-- Brief 1 --
Return the part of the essay on shamanism starting at "Shamanism as an" and ending at "have come up.", copied word for word.
-- Brief 2 --
In the essay on shamanism, what is the writer helping Jade Wah'oo Grigori recover from?
-- Brief 3 --
Carry on the essay on shamanism from the point where it stops.

-- Passage --
Shamanism as an anarchistic act

When I woke up this morning I realized we don’t need other shamans, artists or any other external resources to justify the existence of The Shamaniac Movement.

We got our own stories to tell.

During my stay here in Costa Rica, where I’m helping out Jade Wah’oo Grigori with recovery from heart surgery and being taught about shamanism, I’m absorbing an incredible amount of information and a lot of stories have come up.

In the light of the conversations I had with Jade, I realize I need to get over some inhibitions in order to fulfill the role I see for myself as the creator of The Shamaniac Movement. Not by saying: “Oh, I’ve got a bit of experience in shamanism now myself, so I’m gonna teach you all about it”. No, it’s about recognizing the good shamanism has done for me and my loved ones.

The most important thing it has done for me is make me believe in my own power again. Now I see my own ability to connect a couple of dots, put my own experiences in context with shamanism, I would simply like to show you what it could mean for you. Sometimes I see my friends stuck in life, struggling with whatever block they’re experiencing. And then I just feel the urge to say: perhaps visiting a shaman can help you come out of this situation. Most of the people I talk to are very reluctant, sceptic and even scared. But I just tell them: “Hey, whenever you’re ready, it’s right there for you”.

So this is why I want to share this with you: it would just feel like a total waste of resources if I didn’t. It’s just one of those small things one can do and it actually feels like the responsibility I’ve got as the founder of The Shamaniac Movement and as a shaman apprentice. It feels like a calling (call me a missionary if you wish) to remind you of the existence of shamanism. A lot of people would just call it ‘make belief’. I’d like to say, here’s what we do: make believe.

Until a couple of years ago, I spent my whole life on trying to adjust to society, in order to be considered ‘normal’. I’ve always felt the pressure of society’s structure and always questioned (if not directly opposed) authority. I just couldn’t help myself when being confronted with some manager, family member or friend who was trying to convince me that “our system is just the way it is and you will just have to accept that for a fact”. I hated it and just couldn’t the stand the ease and the self-evidence in that expression.

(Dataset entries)
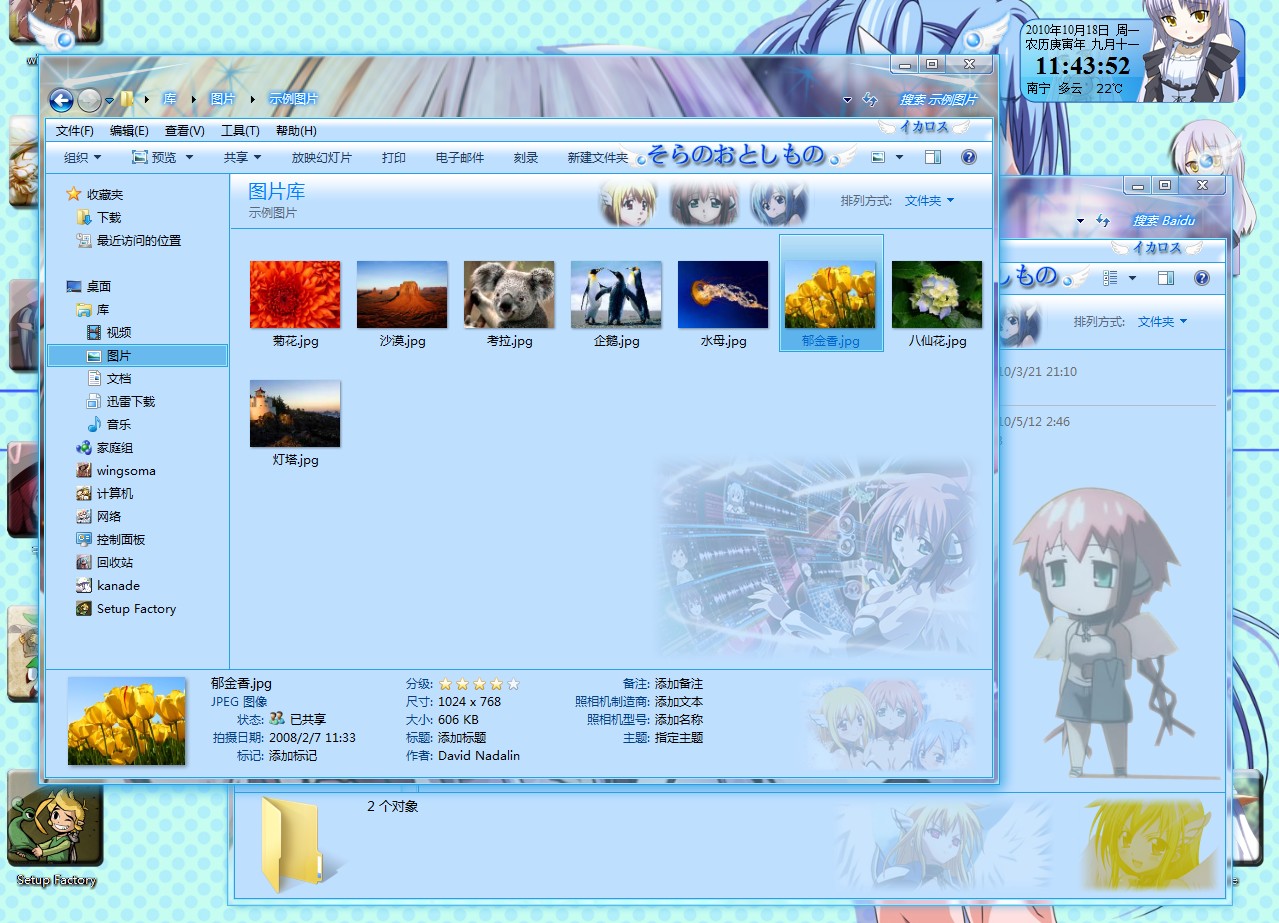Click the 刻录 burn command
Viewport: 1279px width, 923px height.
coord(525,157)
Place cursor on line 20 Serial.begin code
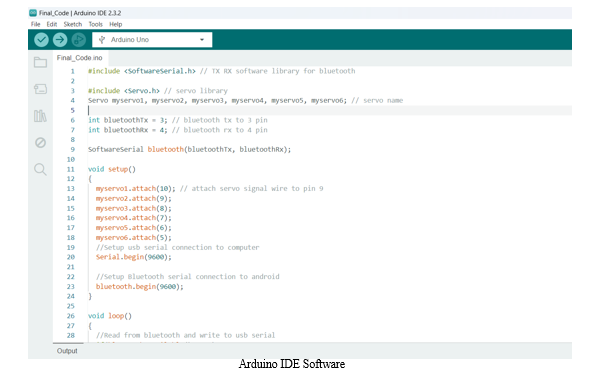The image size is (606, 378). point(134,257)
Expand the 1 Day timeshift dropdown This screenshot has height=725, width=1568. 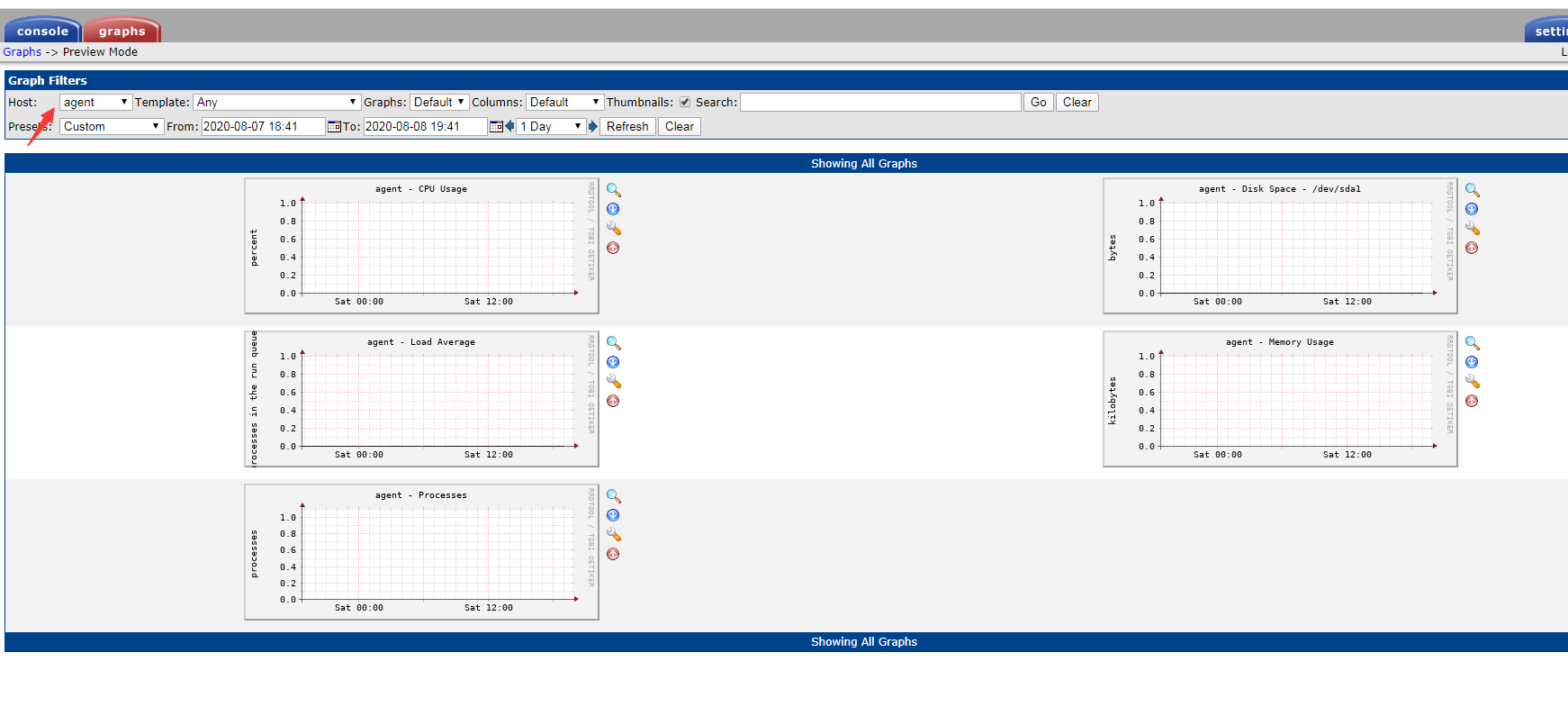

-- Reply 1 --
Shamanism as an anarchistic act

When I woke up this morning I realized we don’t need other shamans, artists or any other external resources to justify the existence of The Shamaniac Movement.

We got our own stories to tell.

During my stay here in Costa Rica, where I’m helping out Jade Wah’oo Grigori with recovery from heart surgery and being taught about shamanism, I’m absorbing an incredible amount of information and a lot of stories have come up.

-- Reply 2 --
Heart surgery.

-- Reply 3 --
I remember numerous occasions in which I got confronted with imposed authority, it made proverbial bull’s horns grow on my head while fiercely going straight into this red cloth of oppression, in a state of sincere anger about the injustice being done to myself and the people around me. No matter the risks involved, lose my job, temper or face, I would, and always will, go right against that flow of rules and passionately choose for speaking up for myself as a human being and just give up whatever is at financial or relational stake, for the sake of integrity.

One of the main themes in the conversations with Jade is anarchy. I actually never considered myself an anarchist. I pay my taxes nicely, I still see the benefits in that for society, education and care for the less abled or impoverished people, and I don’t see myself doing maintenance on roads. So yeah, to put a bit of money in the system once in a while still makes sense to me. However, to just blindly accept things the way they are, that’s not my style and that’s an understatement. I’d rather set something on fire than just fall on my knees and swallow it. Can I say that? Yes I can and I must, because I know that’s what it feels like to many people.

Now, to show people it doesn’t have to be that way, that’s where shamanism comes in in my story. To quote Jade: “It’s not about questioning authority, it’s about questioning the structure which is telling you: “this is how it must be”.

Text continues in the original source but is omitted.